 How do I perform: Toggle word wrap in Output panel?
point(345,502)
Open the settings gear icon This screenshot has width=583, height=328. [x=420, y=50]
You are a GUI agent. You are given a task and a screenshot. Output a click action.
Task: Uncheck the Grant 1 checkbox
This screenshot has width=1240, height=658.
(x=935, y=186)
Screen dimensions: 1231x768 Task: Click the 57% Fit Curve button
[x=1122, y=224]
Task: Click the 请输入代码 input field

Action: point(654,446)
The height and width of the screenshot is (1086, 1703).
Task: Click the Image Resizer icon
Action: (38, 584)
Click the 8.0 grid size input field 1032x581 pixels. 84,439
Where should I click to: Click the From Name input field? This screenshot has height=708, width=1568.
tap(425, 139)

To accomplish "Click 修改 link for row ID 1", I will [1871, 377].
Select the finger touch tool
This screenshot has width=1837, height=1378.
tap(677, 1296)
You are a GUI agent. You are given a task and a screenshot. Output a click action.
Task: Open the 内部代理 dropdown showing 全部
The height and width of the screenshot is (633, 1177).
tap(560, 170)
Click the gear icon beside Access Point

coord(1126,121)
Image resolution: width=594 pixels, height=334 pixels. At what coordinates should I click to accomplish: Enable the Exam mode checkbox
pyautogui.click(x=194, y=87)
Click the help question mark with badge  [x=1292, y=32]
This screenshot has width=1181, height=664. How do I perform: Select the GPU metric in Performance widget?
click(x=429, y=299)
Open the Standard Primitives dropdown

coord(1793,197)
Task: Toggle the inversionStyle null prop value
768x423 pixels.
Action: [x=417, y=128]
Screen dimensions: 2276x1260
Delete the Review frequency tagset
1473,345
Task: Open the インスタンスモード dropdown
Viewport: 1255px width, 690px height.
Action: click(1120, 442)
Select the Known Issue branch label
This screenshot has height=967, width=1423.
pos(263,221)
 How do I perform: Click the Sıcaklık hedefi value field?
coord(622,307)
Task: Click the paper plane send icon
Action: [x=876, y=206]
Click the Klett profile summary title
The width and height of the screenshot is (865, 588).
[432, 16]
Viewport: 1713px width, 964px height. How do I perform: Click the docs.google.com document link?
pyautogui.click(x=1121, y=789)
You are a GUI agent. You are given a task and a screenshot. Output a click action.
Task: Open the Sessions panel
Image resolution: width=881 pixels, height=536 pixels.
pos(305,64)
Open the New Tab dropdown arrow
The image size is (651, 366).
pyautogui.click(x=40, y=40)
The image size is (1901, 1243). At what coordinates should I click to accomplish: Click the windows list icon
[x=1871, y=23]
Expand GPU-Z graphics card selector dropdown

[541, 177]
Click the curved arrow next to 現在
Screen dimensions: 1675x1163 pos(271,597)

■ What to do
Every line of the data must be reproduced exactly.

■ Written response
 How do I perform: Toggle word wrap in Output panel?
point(345,502)
Open the settings gear icon This screenshot has width=583, height=328. [x=420, y=50]
You are a GUI agent. You are given a task and a screenshot. Output a click action.
Task: Uncheck the Grant 1 checkbox
This screenshot has width=1240, height=658.
(x=935, y=186)
Screen dimensions: 1231x768 Task: Click the 57% Fit Curve button
[x=1122, y=224]
Task: Click the 请输入代码 input field

Action: point(654,446)
The height and width of the screenshot is (1086, 1703).
Task: Click the Image Resizer icon
Action: (38, 584)
Click the 8.0 grid size input field 1032x581 pixels. 84,439
Where should I click to: Click the From Name input field? This screenshot has height=708, width=1568.
tap(425, 139)

To accomplish "Click 修改 link for row ID 1", I will [1871, 377].
Select the finger touch tool
This screenshot has width=1837, height=1378.
tap(677, 1296)
You are a GUI agent. You are given a task and a screenshot. Output a click action.
Task: Open the 内部代理 dropdown showing 全部
The height and width of the screenshot is (633, 1177).
tap(560, 170)
Click the gear icon beside Access Point

coord(1126,121)
Image resolution: width=594 pixels, height=334 pixels. At what coordinates should I click to accomplish: Enable the Exam mode checkbox
pyautogui.click(x=194, y=87)
Click the help question mark with badge  [x=1292, y=32]
This screenshot has width=1181, height=664. How do I perform: Select the GPU metric in Performance widget?
click(x=429, y=299)
Open the Standard Primitives dropdown

coord(1793,197)
Task: Toggle the inversionStyle null prop value
768x423 pixels.
Action: [x=417, y=128]
Screen dimensions: 2276x1260
Delete the Review frequency tagset
1473,345
Task: Open the インスタンスモード dropdown
Viewport: 1255px width, 690px height.
Action: click(1120, 442)
Select the Known Issue branch label
This screenshot has height=967, width=1423.
pos(263,221)
 How do I perform: Click the Sıcaklık hedefi value field?
coord(622,307)
Task: Click the paper plane send icon
Action: [x=876, y=206]
Click the Klett profile summary title
The width and height of the screenshot is (865, 588).
[432, 16]
Viewport: 1713px width, 964px height. How do I perform: Click the docs.google.com document link?
pyautogui.click(x=1121, y=789)
You are a GUI agent. You are given a task and a screenshot. Output a click action.
Task: Open the Sessions panel
Image resolution: width=881 pixels, height=536 pixels.
pos(305,64)
Open the New Tab dropdown arrow
The image size is (651, 366).
pyautogui.click(x=40, y=40)
The image size is (1901, 1243). At what coordinates should I click to accomplish: Click the windows list icon
[x=1871, y=23]
Expand GPU-Z graphics card selector dropdown

[541, 177]
Click the curved arrow next to 現在
Screen dimensions: 1675x1163 pos(271,597)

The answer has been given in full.